-------- Recorded information

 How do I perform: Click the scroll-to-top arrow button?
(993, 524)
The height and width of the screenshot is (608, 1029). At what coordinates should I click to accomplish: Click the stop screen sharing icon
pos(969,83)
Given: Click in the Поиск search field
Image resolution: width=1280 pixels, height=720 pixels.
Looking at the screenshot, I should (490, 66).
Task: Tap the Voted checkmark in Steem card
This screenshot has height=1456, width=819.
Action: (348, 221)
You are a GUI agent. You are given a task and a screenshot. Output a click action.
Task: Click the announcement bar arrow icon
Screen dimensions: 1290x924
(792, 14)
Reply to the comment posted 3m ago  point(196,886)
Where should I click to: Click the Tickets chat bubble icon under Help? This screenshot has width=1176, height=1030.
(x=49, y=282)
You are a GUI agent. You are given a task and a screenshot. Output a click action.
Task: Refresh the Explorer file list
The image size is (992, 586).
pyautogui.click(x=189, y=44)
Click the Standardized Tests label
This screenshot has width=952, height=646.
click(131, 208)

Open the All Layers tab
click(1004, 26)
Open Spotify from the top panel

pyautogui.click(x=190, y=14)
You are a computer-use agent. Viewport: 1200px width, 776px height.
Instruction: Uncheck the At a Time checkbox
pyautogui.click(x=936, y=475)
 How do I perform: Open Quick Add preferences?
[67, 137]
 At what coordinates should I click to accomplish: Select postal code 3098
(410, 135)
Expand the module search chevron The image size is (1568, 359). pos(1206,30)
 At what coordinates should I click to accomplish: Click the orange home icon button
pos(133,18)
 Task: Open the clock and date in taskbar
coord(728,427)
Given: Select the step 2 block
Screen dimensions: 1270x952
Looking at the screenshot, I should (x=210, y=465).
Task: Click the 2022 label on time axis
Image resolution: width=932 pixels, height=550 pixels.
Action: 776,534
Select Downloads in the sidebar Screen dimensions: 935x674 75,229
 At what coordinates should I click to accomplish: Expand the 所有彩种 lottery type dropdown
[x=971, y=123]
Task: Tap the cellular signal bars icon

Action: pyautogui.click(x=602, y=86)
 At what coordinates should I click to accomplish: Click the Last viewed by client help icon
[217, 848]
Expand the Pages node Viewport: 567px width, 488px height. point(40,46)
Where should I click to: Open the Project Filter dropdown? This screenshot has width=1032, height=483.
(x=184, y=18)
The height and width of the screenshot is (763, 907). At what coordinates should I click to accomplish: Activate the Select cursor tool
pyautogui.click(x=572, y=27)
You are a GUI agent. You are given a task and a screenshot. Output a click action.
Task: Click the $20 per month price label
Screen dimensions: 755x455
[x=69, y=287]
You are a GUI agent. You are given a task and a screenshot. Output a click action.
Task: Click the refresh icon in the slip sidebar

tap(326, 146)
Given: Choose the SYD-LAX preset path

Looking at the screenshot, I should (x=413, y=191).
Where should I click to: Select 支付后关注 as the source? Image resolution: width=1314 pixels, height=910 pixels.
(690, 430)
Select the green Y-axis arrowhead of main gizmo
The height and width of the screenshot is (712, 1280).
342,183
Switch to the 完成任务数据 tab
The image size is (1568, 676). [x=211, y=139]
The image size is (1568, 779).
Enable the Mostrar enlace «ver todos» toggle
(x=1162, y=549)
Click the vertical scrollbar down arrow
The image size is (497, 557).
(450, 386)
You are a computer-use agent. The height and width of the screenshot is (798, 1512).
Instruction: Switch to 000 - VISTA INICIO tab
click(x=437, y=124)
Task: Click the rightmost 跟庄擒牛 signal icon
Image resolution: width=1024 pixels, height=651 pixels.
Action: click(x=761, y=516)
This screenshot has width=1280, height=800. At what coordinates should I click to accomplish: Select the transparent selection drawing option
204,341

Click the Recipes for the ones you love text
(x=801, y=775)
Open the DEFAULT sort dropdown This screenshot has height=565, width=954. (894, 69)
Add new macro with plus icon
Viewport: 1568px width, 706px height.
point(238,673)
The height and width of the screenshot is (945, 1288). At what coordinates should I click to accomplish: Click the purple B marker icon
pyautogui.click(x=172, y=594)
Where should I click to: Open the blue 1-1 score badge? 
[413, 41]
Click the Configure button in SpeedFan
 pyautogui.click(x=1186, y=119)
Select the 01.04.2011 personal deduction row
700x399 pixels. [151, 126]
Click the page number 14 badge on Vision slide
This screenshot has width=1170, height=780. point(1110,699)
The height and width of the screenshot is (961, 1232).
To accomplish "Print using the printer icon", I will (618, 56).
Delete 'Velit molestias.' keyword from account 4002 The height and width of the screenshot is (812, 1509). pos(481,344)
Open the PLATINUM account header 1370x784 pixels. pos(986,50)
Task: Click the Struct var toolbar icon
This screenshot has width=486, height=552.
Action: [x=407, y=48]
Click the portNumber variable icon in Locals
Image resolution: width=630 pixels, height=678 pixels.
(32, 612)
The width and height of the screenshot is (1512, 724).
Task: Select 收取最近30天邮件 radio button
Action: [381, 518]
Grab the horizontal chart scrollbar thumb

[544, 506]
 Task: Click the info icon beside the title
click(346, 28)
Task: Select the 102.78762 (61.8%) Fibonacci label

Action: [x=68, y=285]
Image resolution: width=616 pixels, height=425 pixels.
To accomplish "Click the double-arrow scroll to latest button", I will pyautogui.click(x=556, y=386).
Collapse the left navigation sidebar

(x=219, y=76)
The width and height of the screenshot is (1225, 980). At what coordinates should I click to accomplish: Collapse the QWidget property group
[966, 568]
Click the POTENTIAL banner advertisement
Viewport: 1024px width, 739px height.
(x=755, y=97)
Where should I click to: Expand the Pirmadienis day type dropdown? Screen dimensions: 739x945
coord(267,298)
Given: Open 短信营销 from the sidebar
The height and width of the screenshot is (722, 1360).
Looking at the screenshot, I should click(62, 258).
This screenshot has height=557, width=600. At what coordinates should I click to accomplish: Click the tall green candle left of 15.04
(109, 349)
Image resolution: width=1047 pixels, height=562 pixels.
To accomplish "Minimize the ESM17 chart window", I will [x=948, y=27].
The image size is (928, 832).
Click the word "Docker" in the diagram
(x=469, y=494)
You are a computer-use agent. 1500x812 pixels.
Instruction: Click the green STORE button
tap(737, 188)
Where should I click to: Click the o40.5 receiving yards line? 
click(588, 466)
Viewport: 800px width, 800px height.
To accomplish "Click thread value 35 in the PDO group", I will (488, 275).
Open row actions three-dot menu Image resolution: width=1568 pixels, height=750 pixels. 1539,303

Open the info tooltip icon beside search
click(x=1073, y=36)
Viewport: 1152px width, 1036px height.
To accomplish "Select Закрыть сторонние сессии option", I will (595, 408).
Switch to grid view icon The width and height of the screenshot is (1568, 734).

----------------

◆ **About this exercise**: Look through the records above and report how many lines hold the word "axis", giving only the number.

◆ **Expected answer**: 2